In the paper located at this link at "B. Detecting vertical edge using Haar-like feature" it mentions the use of a Haar-like kernel in order to obtain a resulting image which emphasizes vertical or horizontal edges in the input image the way the Sobel operator does. The way I understood the Haar features is that they output the difference of the sum of pixels from the white colored rectangles and the sum of pixels from the gray/black colored rectangle. I have trouble in determining the anchor point of the resulting Haar kernel (since the dimension mentioned in the paper is 6 x 6 ). My current understanding is that if I take the vertical edge mask mentioned in the paper the resulting 6 x 6 mask would be
1, 1, 1, -1, -1, -1
1, 1, 1, -1, -1, -1
1, 1, 1, -1, -1, -1
1, 1, 1, -1, -1, -1
1, 1, 1, -1, -1, -1
1, 1, 1, -1, -1, -1
Vertical edge mask

If anyone who is more knowledgeable about this can help me on this problem (how the kernel looks like and how would a convolution be perform in order to obtain an edge map imap) I would be very grateful.
Thank-you.


Solution

  • Based on the information given in the paper Vehicle Detection Method using Haar-like Feature on Real Time System I can't tell how the group has done it exactly. However I can suggest a way on how this could be implemented.

    The main difference between a haar-like feature and a convolution kernel is that the haar-like feature has a 'fixed position' within the image while a kernel is applied to each pixel.

    A convolution kernel usually maps a local neighbourhood of a pixel to a value between 0-255. Haar-like features however define a mapping from the entire image to a single value. That is taking the sum of each pixel biased by -1, 0, 1. This bias is depending on the position of the pixel in the image.

    Converting a convolution kernel into a set of features

    That said we can extend a convolution kernel for a single pixel X and make it look similar to a haar-like feature by saying: We map the entire image by computing the sum of all pixels biased by what is given in the kernel for the neighbourhood of X and 0 else. If we do this for all pixels in the image we end up having width*height many features grouping them together in a large feature vector. Clearly they hold the same amount of information a convolution would have. However we loose the ability to easily access the 'origin' of a feature, meaning which pixel the kernel was attached to in order to compute this feature. This information is 'encoded' within the definition of that feature.

    Converting a set of features into a convolution kernel

    So can we reverse above process? For general features this can not be done. In case of the features given above we can take the non zero pixel values as the convolution kernel. If the feature set is chosen well we will end up having the same kernel for each feature. Then yes, we can get to a kernel from the feature set. Further we can find the 'origin' of the feature by averageing the position of each nonzero pixel in the feature's map.

    In case of our haar-like features the answer is conveniently given in the paper.

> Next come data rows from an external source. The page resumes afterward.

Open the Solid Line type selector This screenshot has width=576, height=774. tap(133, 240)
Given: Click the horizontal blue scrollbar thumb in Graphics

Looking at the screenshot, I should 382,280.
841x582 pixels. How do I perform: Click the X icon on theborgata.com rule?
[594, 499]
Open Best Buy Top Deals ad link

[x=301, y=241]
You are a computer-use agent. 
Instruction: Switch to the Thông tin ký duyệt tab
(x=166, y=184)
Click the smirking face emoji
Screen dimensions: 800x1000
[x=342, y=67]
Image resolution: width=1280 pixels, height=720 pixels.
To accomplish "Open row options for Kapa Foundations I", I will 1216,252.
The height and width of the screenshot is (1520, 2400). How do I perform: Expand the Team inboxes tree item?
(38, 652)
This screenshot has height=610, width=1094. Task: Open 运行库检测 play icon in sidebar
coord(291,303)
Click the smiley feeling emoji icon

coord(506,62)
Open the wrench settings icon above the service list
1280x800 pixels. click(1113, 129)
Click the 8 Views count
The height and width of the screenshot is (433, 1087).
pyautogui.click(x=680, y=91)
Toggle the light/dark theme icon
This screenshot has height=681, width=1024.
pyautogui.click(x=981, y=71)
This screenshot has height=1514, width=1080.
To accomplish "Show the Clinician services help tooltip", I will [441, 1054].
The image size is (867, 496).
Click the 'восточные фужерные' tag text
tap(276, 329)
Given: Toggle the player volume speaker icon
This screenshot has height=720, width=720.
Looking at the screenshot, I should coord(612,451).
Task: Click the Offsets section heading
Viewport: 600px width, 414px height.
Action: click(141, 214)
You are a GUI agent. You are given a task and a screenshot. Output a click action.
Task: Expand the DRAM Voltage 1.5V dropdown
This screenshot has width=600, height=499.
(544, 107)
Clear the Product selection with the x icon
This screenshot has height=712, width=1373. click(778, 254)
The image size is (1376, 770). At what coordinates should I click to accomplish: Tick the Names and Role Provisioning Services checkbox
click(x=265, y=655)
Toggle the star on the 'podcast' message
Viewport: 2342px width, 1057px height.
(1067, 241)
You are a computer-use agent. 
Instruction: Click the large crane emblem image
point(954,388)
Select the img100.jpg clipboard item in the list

The convolution kernel is something of size 6 x 6 with the left half being 1 and the right half being -1, just as you suggested. (Top being 1 and bottom being -1 for the other mask.) Now the center of this 6 x 6 kernel would be 3.5 x 3.5 which is no pixel value.

    Further the map defined as the kernel does not map into 0-255. This can be fixed by scaling the result or by applying a threshold. The second will loose some information, but probably provide more stable results.

    The key question now is which features were chosen in order to optain the "haar-like feature edge" image seen in they're Fig. 5? In other words, at which positions does the kernel have to be evaluated? The best bet is to attach the kernel to every corner of 4 pixels in the image. This way a detected edge lives between pixels, which somehow makes sense as an edge is defined by the gradient between two (or more) pixels. Note that the resulting image will have 1 row and 1 column less then the original image. However the resulting values are similar to boundaries and everything between two boundaries is 'the same object'.

    Another way this can be done is to choose the (3,3) position of the kernel as the ancor point and attach this point to every pixel in the image just like eigenchris suggested. You could also choose (1,1) or any other point. However, as eigenchris mentioned, edges will appear off. So to make correct classification and to select the right regions of the original image you would have to account for the distance between the (true) center of the kernel and the one you chose.